* Word and item position data *

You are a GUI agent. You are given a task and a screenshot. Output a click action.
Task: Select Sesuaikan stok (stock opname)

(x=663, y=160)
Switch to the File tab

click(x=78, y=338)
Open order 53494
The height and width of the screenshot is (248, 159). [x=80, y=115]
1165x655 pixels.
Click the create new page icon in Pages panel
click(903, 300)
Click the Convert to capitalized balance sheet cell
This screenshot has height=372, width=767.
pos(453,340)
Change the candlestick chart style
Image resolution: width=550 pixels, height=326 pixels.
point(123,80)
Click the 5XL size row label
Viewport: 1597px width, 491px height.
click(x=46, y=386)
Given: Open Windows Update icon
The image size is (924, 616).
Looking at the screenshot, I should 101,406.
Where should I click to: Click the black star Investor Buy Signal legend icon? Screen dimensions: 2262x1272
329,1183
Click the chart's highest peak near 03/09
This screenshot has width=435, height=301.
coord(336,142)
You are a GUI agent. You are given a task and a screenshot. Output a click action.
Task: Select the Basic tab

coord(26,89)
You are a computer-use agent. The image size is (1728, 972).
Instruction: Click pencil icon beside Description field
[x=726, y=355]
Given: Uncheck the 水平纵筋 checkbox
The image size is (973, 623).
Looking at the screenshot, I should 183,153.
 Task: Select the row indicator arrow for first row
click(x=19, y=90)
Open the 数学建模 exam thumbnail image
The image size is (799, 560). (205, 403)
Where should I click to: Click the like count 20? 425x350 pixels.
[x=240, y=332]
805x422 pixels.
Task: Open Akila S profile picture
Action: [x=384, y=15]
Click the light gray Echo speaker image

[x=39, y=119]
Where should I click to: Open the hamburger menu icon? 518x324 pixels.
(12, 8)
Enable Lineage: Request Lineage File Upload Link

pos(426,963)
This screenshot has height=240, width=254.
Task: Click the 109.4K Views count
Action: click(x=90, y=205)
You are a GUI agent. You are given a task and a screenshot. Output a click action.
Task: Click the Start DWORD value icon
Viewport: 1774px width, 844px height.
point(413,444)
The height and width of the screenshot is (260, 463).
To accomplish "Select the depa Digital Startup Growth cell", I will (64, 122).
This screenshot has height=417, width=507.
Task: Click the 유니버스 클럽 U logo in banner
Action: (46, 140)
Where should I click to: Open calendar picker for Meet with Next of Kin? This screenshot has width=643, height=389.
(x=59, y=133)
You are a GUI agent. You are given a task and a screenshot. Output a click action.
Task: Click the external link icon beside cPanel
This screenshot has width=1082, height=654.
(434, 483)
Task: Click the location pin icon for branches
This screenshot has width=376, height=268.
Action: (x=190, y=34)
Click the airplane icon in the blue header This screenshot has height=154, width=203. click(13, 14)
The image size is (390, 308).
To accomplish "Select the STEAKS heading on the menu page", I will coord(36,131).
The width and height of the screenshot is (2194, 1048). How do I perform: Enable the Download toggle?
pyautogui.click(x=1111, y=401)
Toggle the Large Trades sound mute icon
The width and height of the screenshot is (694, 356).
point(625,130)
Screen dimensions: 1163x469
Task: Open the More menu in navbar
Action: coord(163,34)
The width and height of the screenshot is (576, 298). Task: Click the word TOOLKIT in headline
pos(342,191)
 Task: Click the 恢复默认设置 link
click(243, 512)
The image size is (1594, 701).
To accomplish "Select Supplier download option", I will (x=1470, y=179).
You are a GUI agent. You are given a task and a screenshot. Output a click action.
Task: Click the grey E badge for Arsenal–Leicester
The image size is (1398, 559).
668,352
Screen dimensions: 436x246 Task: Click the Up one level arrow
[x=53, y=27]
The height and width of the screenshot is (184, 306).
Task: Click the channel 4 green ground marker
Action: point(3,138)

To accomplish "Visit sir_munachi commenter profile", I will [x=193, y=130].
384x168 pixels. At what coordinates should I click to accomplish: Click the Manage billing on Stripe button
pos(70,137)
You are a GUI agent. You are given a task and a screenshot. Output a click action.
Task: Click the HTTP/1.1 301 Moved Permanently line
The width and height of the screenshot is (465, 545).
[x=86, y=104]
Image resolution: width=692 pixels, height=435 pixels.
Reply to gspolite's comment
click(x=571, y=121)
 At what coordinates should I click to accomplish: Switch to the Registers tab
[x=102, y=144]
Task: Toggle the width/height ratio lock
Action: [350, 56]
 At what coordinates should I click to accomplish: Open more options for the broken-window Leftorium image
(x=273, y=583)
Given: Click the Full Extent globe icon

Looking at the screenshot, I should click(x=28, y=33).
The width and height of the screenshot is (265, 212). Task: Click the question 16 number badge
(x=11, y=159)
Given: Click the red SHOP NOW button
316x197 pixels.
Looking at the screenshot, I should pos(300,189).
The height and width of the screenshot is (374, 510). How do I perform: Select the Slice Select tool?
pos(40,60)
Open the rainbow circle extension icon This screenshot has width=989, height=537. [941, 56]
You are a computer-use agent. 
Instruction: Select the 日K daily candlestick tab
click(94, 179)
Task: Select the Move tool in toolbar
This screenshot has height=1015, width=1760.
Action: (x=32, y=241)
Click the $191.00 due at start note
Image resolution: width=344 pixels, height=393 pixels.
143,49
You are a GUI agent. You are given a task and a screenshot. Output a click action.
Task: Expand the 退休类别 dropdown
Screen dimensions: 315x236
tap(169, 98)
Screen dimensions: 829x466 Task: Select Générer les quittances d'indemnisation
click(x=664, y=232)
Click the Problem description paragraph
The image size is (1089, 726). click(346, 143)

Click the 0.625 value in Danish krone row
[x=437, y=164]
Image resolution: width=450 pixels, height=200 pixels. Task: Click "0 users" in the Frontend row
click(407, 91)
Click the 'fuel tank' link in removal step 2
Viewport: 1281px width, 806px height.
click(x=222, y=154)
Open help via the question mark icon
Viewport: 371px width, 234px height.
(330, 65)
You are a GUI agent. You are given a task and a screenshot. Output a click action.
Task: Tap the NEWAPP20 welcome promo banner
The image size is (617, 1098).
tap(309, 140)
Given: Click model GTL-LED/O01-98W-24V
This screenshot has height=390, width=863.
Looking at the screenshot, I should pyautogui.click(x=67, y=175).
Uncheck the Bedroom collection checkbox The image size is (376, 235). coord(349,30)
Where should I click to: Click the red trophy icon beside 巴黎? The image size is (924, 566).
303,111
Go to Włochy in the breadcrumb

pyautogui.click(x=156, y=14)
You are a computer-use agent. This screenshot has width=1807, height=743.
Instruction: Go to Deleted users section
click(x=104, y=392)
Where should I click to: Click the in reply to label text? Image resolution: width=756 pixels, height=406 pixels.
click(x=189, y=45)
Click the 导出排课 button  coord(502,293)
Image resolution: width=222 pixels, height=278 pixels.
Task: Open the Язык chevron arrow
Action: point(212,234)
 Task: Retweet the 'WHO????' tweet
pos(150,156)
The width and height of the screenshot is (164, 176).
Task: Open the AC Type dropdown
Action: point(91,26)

* Written problem *
Write out the listing again, swapping every "GUI agent" for "interface agent" and leaving everything else unchanged.

* Written answer *
You are a interface agent. You are given a task and a screenshot. Output a click action.
Task: Select Sesuaikan stok (stock opname)

(x=663, y=160)
Switch to the File tab

click(x=78, y=338)
Open order 53494
The height and width of the screenshot is (248, 159). [x=80, y=115]
1165x655 pixels.
Click the create new page icon in Pages panel
click(903, 300)
Click the Convert to capitalized balance sheet cell
This screenshot has height=372, width=767.
pos(453,340)
Change the candlestick chart style
Image resolution: width=550 pixels, height=326 pixels.
point(123,80)
Click the 5XL size row label
Viewport: 1597px width, 491px height.
click(x=46, y=386)
Given: Open Windows Update icon
The image size is (924, 616).
Looking at the screenshot, I should 101,406.
Where should I click to: Click the black star Investor Buy Signal legend icon? Screen dimensions: 2262x1272
329,1183
Click the chart's highest peak near 03/09
This screenshot has width=435, height=301.
coord(336,142)
You are a interface agent. You are given a task and a screenshot. Output a click action.
Task: Select the Basic tab

coord(26,89)
You are a computer-use agent. The image size is (1728, 972).
Instruction: Click pencil icon beside Description field
[x=726, y=355]
Given: Uncheck the 水平纵筋 checkbox
The image size is (973, 623).
Looking at the screenshot, I should 183,153.
 Task: Select the row indicator arrow for first row
click(x=19, y=90)
Open the 数学建模 exam thumbnail image
The image size is (799, 560). (205, 403)
Where should I click to: Click the like count 20? 425x350 pixels.
[x=240, y=332]
805x422 pixels.
Task: Open Akila S profile picture
Action: [x=384, y=15]
Click the light gray Echo speaker image

[x=39, y=119]
Where should I click to: Open the hamburger menu icon? 518x324 pixels.
(12, 8)
Enable Lineage: Request Lineage File Upload Link

pos(426,963)
This screenshot has height=240, width=254.
Task: Click the 109.4K Views count
Action: click(x=90, y=205)
You are a interface agent. You are given a task and a screenshot. Output a click action.
Task: Click the Start DWORD value icon
Viewport: 1774px width, 844px height.
point(413,444)
The height and width of the screenshot is (260, 463).
To accomplish "Select the depa Digital Startup Growth cell", I will (64, 122).
This screenshot has height=417, width=507.
Task: Click the 유니버스 클럽 U logo in banner
Action: (46, 140)
Where should I click to: Open calendar picker for Meet with Next of Kin? This screenshot has width=643, height=389.
(x=59, y=133)
You are a interface agent. You are given a task and a screenshot. Output a click action.
Task: Click the external link icon beside cPanel
This screenshot has width=1082, height=654.
(434, 483)
Task: Click the location pin icon for branches
This screenshot has width=376, height=268.
Action: (x=190, y=34)
Click the airplane icon in the blue header This screenshot has height=154, width=203. click(13, 14)
The image size is (390, 308).
To accomplish "Select the STEAKS heading on the menu page", I will coord(36,131).
The width and height of the screenshot is (2194, 1048). How do I perform: Enable the Download toggle?
pyautogui.click(x=1111, y=401)
Toggle the Large Trades sound mute icon
The width and height of the screenshot is (694, 356).
point(625,130)
Screen dimensions: 1163x469
Task: Open the More menu in navbar
Action: coord(163,34)
The width and height of the screenshot is (576, 298). Task: Click the word TOOLKIT in headline
pos(342,191)
 Task: Click the 恢复默认设置 link
click(243, 512)
The image size is (1594, 701).
To accomplish "Select Supplier download option", I will (x=1470, y=179).
You are a interface agent. You are given a task and a screenshot. Output a click action.
Task: Click the grey E badge for Arsenal–Leicester
The image size is (1398, 559).
668,352
Screen dimensions: 436x246 Task: Click the Up one level arrow
[x=53, y=27]
The height and width of the screenshot is (184, 306).
Task: Click the channel 4 green ground marker
Action: point(3,138)

To accomplish "Visit sir_munachi commenter profile", I will [x=193, y=130].
384x168 pixels. At what coordinates should I click to accomplish: Click the Manage billing on Stripe button
pos(70,137)
You are a interface agent. You are given a task and a screenshot. Output a click action.
Task: Click the HTTP/1.1 301 Moved Permanently line
The width and height of the screenshot is (465, 545).
[x=86, y=104]
Image resolution: width=692 pixels, height=435 pixels.
Reply to gspolite's comment
click(x=571, y=121)
 At what coordinates should I click to accomplish: Switch to the Registers tab
[x=102, y=144]
Task: Toggle the width/height ratio lock
Action: [350, 56]
 At what coordinates should I click to accomplish: Open more options for the broken-window Leftorium image
(x=273, y=583)
Given: Click the Full Extent globe icon

Looking at the screenshot, I should click(x=28, y=33).
The width and height of the screenshot is (265, 212). Task: Click the question 16 number badge
(x=11, y=159)
Given: Click the red SHOP NOW button
316x197 pixels.
Looking at the screenshot, I should pos(300,189).
The height and width of the screenshot is (374, 510). How do I perform: Select the Slice Select tool?
pos(40,60)
Open the rainbow circle extension icon This screenshot has width=989, height=537. [941, 56]
You are a computer-use agent. 
Instruction: Select the 日K daily candlestick tab
click(94, 179)
Task: Select the Move tool in toolbar
This screenshot has height=1015, width=1760.
Action: (x=32, y=241)
Click the $191.00 due at start note
Image resolution: width=344 pixels, height=393 pixels.
143,49
You are a interface agent. You are given a task and a screenshot. Output a click action.
Task: Expand the 退休类别 dropdown
Screen dimensions: 315x236
tap(169, 98)
Screen dimensions: 829x466 Task: Select Générer les quittances d'indemnisation
click(x=664, y=232)
Click the Problem description paragraph
The image size is (1089, 726). click(346, 143)

Click the 0.625 value in Danish krone row
[x=437, y=164]
Image resolution: width=450 pixels, height=200 pixels. Task: Click "0 users" in the Frontend row
click(407, 91)
Click the 'fuel tank' link in removal step 2
Viewport: 1281px width, 806px height.
click(x=222, y=154)
Open help via the question mark icon
Viewport: 371px width, 234px height.
(330, 65)
You are a interface agent. You are given a task and a screenshot. Output a click action.
Task: Tap the NEWAPP20 welcome promo banner
The image size is (617, 1098).
tap(309, 140)
Given: Click model GTL-LED/O01-98W-24V
This screenshot has height=390, width=863.
Looking at the screenshot, I should pyautogui.click(x=67, y=175).
Uncheck the Bedroom collection checkbox The image size is (376, 235). coord(349,30)
Where should I click to: Click the red trophy icon beside 巴黎? The image size is (924, 566).
303,111
Go to Włochy in the breadcrumb

pyautogui.click(x=156, y=14)
You are a computer-use agent. This screenshot has width=1807, height=743.
Instruction: Go to Deleted users section
click(x=104, y=392)
Where should I click to: Click the in reply to label text? Image resolution: width=756 pixels, height=406 pixels.
click(x=189, y=45)
Click the 导出排课 button  coord(502,293)
Image resolution: width=222 pixels, height=278 pixels.
Task: Open the Язык chevron arrow
Action: point(212,234)
 Task: Retweet the 'WHO????' tweet
pos(150,156)
The width and height of the screenshot is (164, 176).
Task: Open the AC Type dropdown
Action: point(91,26)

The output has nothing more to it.